----- DATA -----

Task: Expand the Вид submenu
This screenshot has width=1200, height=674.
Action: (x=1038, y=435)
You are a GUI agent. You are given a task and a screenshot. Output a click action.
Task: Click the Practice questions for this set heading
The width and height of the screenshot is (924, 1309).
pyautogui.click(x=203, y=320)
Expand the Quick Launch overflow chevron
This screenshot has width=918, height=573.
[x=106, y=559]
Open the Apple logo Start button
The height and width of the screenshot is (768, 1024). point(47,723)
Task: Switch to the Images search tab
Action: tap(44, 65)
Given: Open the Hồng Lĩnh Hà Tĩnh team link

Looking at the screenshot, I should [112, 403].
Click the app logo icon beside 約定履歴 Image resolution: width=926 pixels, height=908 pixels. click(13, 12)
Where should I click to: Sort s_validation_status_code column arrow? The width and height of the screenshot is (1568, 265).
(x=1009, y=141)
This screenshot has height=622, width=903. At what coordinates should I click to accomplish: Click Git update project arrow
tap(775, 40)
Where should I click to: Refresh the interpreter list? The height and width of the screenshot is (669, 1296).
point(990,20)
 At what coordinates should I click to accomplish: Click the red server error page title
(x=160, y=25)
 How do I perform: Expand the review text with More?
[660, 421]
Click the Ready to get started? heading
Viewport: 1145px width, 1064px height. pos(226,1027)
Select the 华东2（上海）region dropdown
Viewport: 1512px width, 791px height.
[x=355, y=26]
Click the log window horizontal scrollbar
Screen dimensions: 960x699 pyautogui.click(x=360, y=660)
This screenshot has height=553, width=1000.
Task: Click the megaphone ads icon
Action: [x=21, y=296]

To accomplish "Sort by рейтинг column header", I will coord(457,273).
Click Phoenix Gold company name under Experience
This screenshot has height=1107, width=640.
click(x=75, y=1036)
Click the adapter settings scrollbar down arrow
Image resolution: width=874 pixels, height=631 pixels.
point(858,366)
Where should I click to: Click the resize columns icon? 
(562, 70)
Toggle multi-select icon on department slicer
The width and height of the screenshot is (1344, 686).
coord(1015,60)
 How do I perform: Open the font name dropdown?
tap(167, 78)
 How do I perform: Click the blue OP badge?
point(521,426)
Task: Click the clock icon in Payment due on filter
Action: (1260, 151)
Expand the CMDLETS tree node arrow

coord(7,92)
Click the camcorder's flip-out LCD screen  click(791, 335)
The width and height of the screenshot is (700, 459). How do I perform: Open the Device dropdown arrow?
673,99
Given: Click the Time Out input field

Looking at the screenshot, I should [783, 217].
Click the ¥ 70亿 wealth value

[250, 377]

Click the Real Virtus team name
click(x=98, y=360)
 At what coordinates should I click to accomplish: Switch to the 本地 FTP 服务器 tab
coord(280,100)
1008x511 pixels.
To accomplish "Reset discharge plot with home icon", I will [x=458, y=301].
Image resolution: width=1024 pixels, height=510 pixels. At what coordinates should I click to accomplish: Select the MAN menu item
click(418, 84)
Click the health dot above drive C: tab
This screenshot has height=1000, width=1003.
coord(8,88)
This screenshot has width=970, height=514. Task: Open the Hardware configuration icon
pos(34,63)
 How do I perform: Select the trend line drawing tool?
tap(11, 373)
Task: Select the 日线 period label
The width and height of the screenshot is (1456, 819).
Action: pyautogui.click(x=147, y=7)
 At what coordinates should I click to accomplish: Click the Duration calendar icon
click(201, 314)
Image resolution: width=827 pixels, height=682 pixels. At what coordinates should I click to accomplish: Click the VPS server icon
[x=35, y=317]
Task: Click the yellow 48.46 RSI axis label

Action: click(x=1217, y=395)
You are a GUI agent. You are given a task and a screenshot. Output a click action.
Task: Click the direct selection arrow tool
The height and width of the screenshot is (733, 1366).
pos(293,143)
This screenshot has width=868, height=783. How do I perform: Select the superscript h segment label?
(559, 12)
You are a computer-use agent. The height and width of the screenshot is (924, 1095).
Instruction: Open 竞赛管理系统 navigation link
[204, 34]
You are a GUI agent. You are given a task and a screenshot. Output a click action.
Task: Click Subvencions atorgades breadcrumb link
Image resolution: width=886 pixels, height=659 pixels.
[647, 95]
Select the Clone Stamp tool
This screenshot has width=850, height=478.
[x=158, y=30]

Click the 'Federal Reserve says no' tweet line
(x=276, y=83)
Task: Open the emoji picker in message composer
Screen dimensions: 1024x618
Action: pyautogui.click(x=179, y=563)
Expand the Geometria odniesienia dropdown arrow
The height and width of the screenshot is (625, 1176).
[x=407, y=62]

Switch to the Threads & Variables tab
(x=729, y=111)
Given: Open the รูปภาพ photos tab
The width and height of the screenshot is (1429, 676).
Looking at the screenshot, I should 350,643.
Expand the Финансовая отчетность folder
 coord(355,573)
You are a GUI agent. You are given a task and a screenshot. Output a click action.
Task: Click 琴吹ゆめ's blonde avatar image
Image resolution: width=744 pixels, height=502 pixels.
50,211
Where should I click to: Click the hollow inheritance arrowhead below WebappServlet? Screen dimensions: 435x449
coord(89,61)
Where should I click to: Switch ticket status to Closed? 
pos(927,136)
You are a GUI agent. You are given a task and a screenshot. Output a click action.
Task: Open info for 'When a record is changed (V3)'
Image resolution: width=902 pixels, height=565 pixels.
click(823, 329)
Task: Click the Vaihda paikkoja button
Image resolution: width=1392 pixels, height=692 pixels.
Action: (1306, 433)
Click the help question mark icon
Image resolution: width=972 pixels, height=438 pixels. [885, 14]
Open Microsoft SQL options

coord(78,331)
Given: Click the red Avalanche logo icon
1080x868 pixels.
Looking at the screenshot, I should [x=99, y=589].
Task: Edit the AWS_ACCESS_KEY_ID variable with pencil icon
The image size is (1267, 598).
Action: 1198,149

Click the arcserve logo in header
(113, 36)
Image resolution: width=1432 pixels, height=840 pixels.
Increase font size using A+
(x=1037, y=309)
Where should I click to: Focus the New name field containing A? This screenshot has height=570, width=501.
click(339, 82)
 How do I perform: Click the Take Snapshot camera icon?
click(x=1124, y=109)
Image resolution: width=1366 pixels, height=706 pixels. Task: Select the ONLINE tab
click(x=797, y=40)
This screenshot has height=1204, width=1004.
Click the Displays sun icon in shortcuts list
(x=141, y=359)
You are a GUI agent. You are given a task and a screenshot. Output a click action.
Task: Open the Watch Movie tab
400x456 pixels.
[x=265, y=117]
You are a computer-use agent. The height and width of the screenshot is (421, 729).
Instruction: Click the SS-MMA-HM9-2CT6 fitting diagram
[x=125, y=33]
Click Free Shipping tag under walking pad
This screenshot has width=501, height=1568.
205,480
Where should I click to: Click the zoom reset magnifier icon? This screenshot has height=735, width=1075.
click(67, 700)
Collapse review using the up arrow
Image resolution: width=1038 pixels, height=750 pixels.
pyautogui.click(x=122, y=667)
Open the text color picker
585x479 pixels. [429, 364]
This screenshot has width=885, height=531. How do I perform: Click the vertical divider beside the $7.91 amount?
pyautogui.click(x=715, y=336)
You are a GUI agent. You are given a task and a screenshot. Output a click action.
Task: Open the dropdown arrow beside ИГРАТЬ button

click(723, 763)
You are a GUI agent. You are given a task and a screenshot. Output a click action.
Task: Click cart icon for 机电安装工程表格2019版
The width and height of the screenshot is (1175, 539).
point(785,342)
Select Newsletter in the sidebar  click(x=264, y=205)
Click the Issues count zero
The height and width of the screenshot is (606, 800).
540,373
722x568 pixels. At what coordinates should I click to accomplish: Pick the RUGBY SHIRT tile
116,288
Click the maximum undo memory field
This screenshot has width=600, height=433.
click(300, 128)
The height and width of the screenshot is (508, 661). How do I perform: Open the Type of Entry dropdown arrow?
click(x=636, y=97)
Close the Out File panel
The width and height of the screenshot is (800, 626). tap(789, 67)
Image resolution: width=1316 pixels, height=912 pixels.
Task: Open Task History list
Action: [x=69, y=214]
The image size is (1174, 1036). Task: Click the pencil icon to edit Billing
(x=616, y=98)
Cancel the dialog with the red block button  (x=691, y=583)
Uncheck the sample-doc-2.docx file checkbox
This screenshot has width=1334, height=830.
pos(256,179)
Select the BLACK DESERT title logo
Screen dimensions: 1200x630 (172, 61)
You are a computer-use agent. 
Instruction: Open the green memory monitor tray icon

-----

> [WHAT IS NEEDED]:
From the entries, copy every line in which the string "memory" can be found.

> [ANSWER TO THE EXERCISE]:
Click the maximum undo memory field
Instruction: Open the green memory monitor tray icon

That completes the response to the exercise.